* _What is being asked_
Extract, word for word, each line from the line holding "Task: Select the Partner row label" through the end of the records. Omit every picture.
:: Excerpted data
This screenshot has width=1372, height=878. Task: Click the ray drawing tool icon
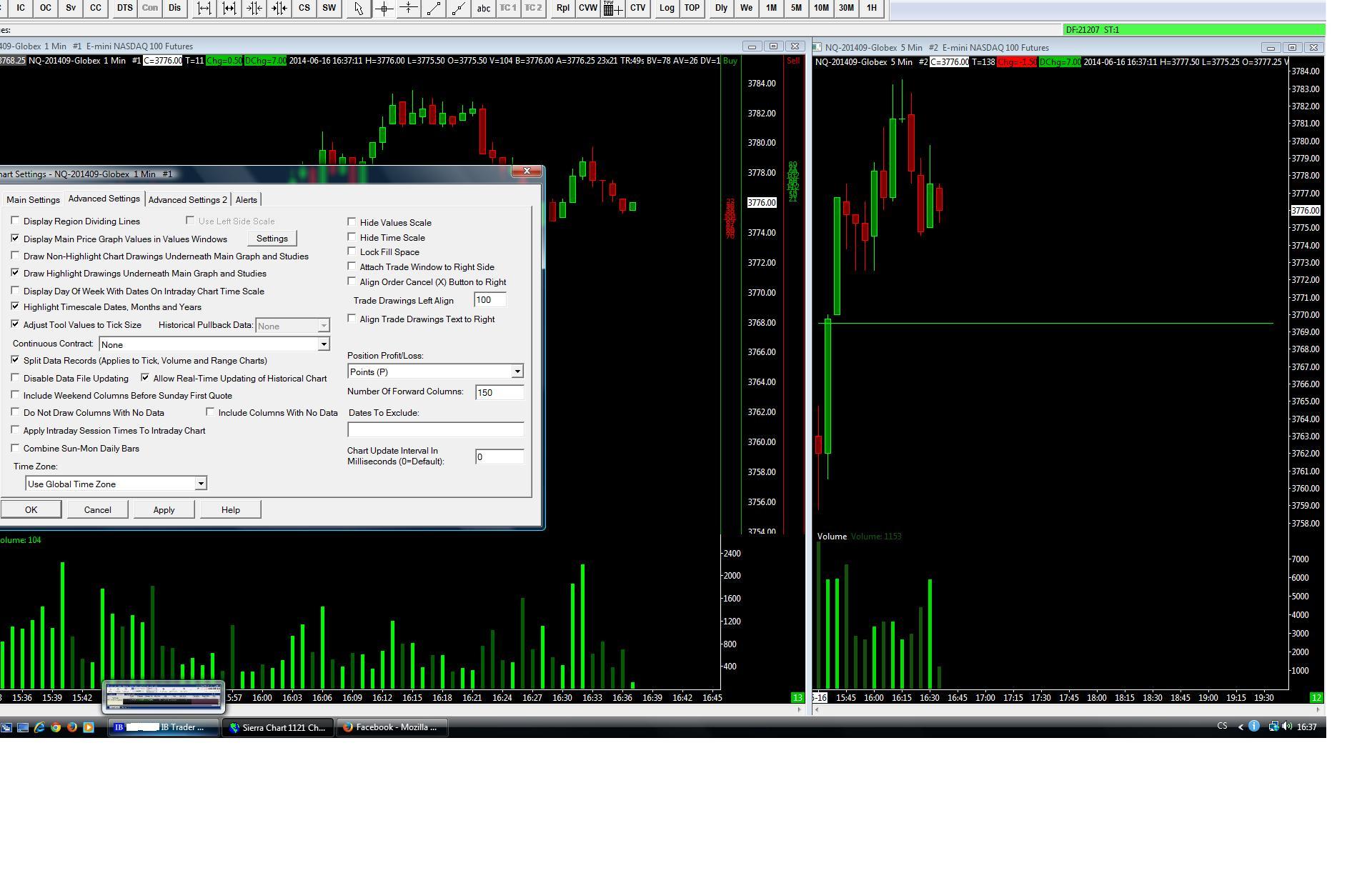coord(458,9)
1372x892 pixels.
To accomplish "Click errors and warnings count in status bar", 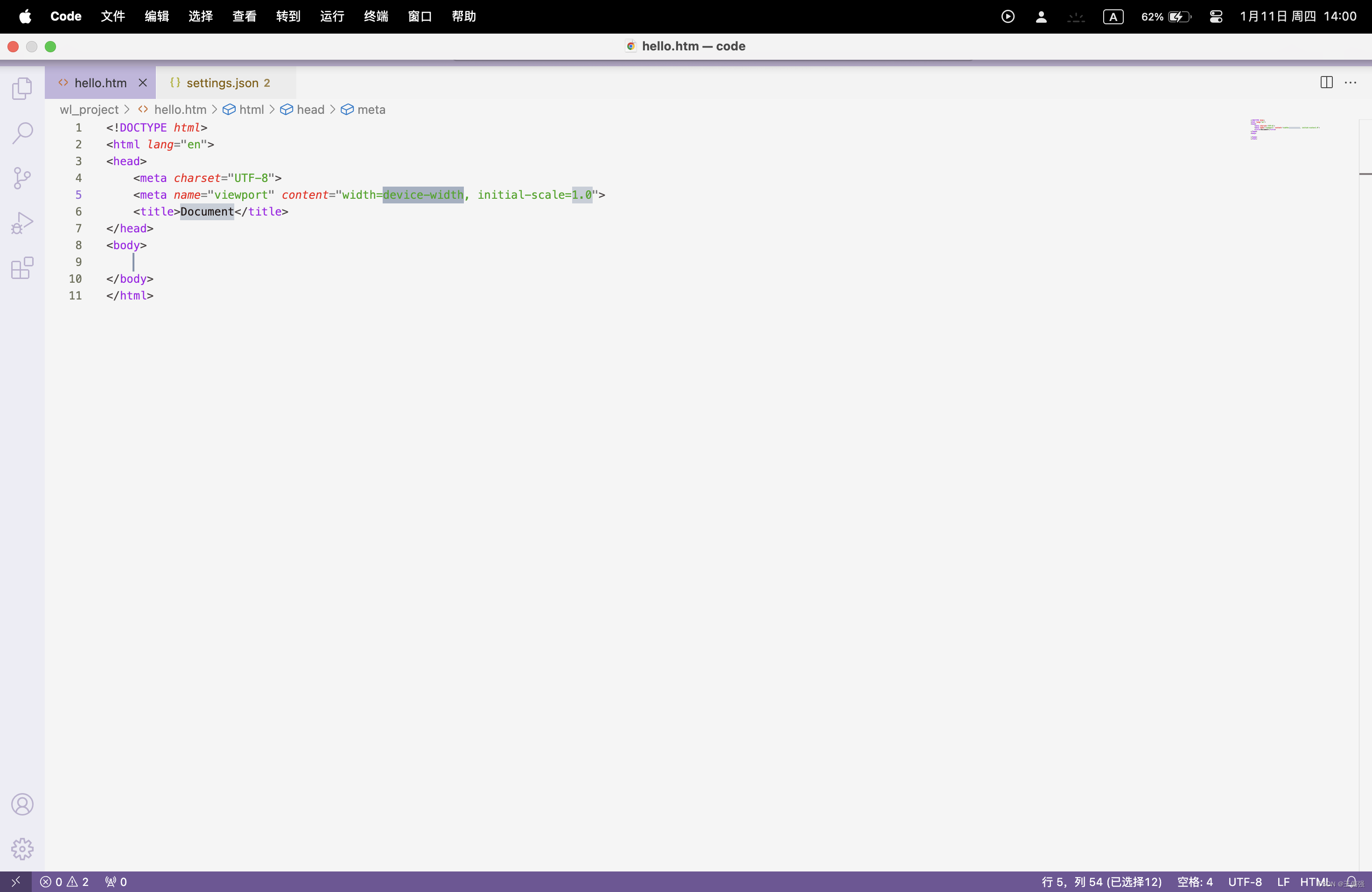I will point(64,882).
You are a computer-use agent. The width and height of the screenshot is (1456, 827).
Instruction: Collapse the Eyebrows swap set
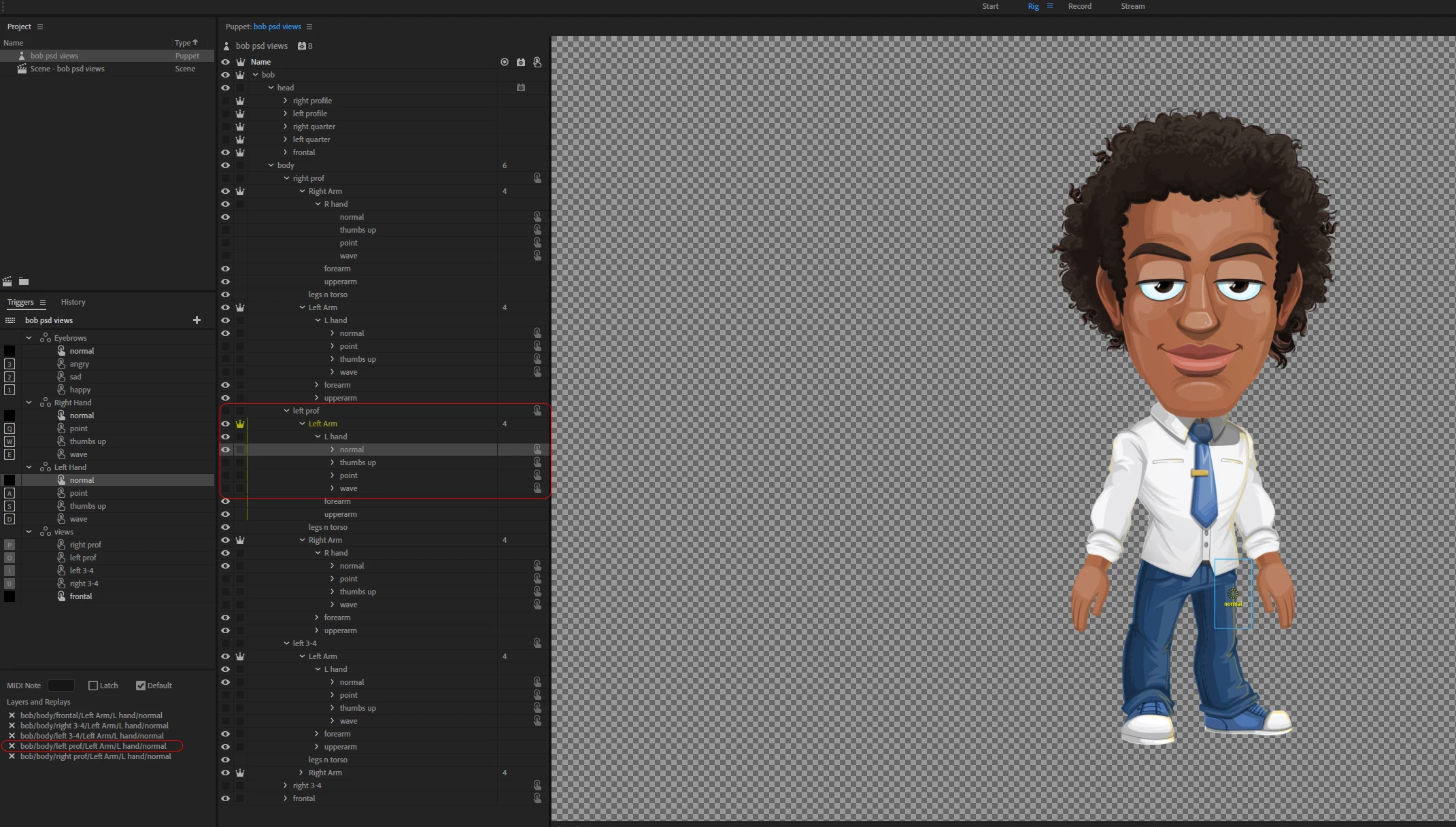point(29,338)
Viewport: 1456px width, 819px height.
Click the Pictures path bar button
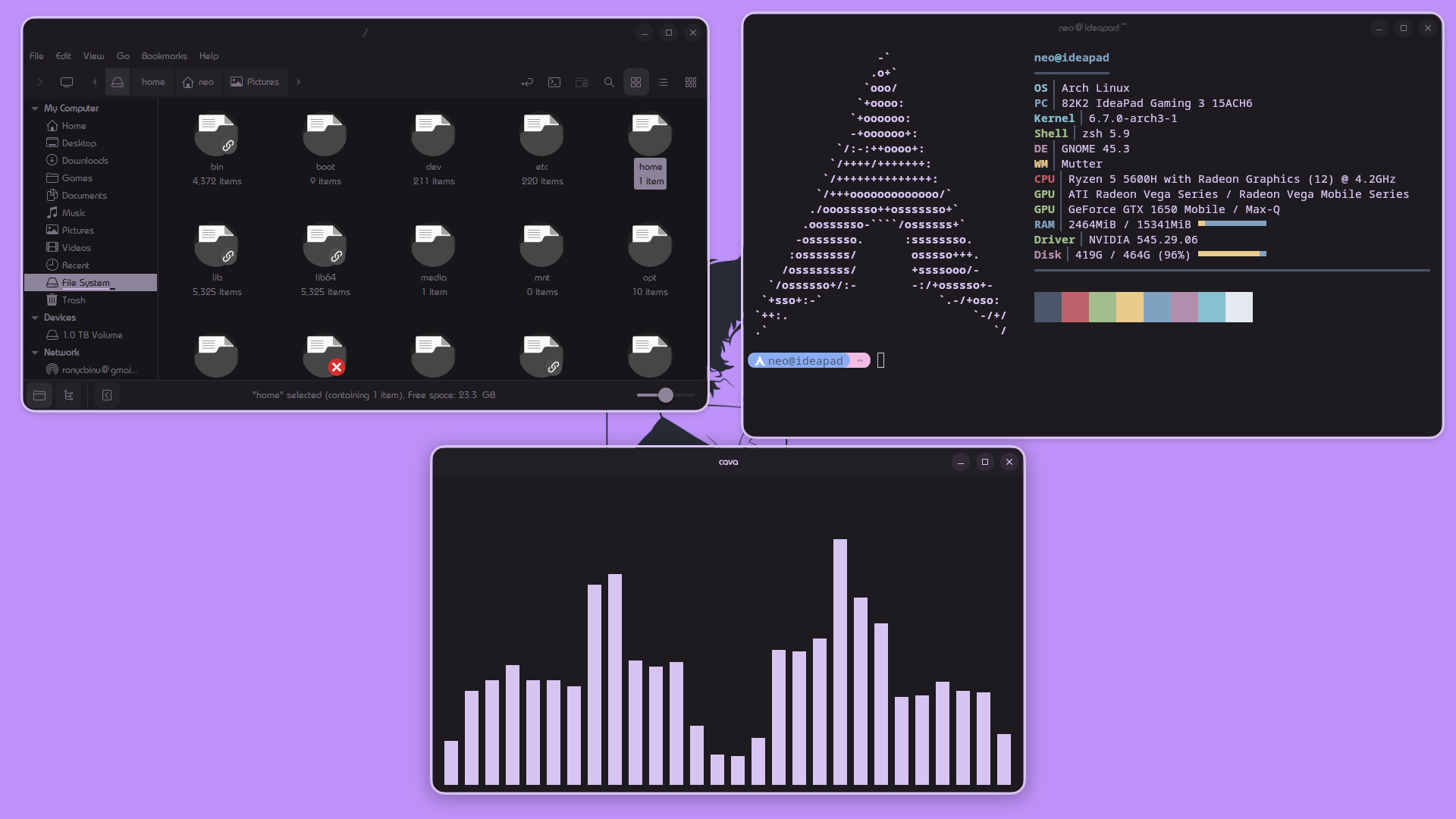point(255,82)
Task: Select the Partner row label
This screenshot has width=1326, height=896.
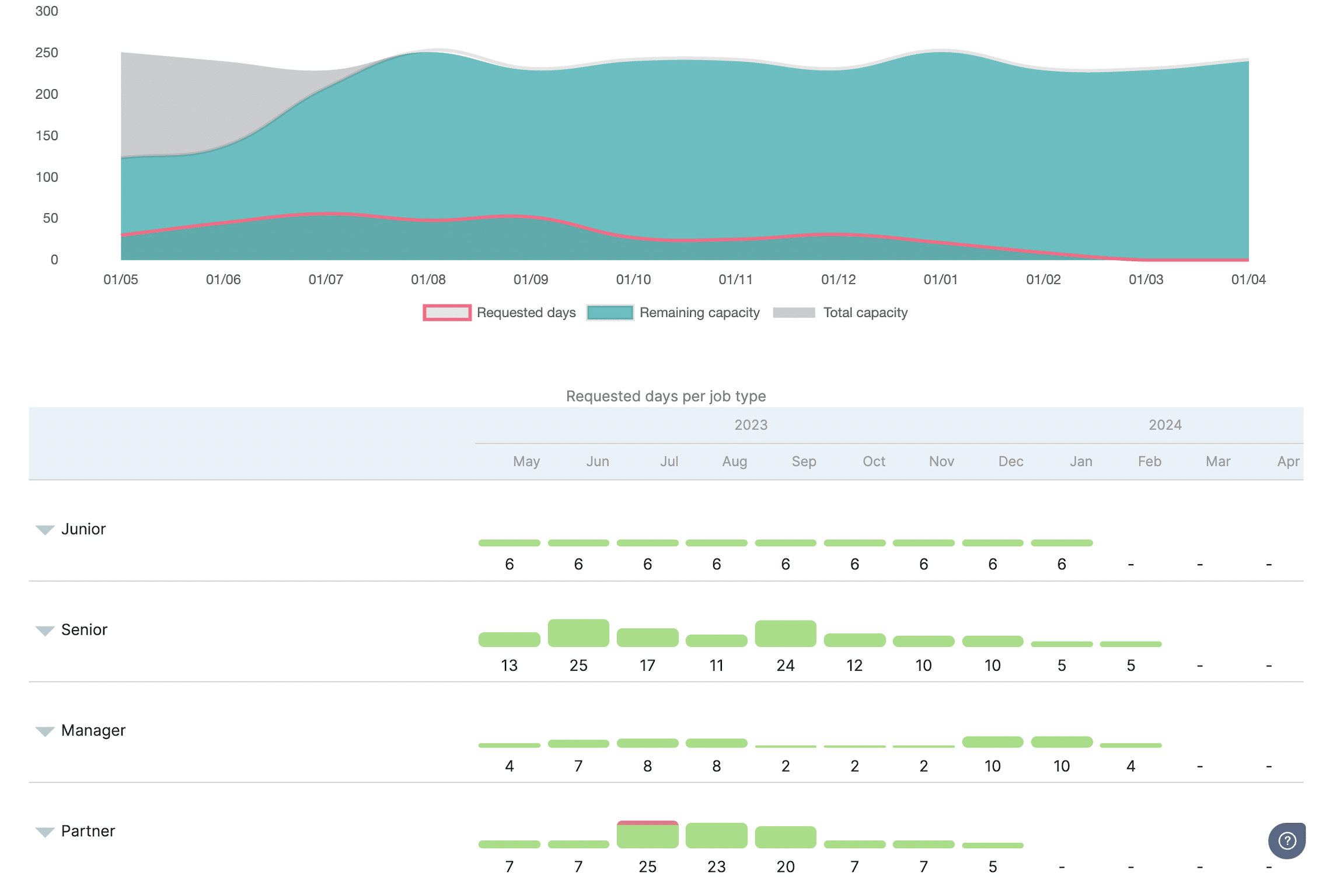Action: pyautogui.click(x=88, y=831)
::::
* _Task output_
Task: Select the Partner row label
This screenshot has width=1326, height=896.
Action: pyautogui.click(x=88, y=831)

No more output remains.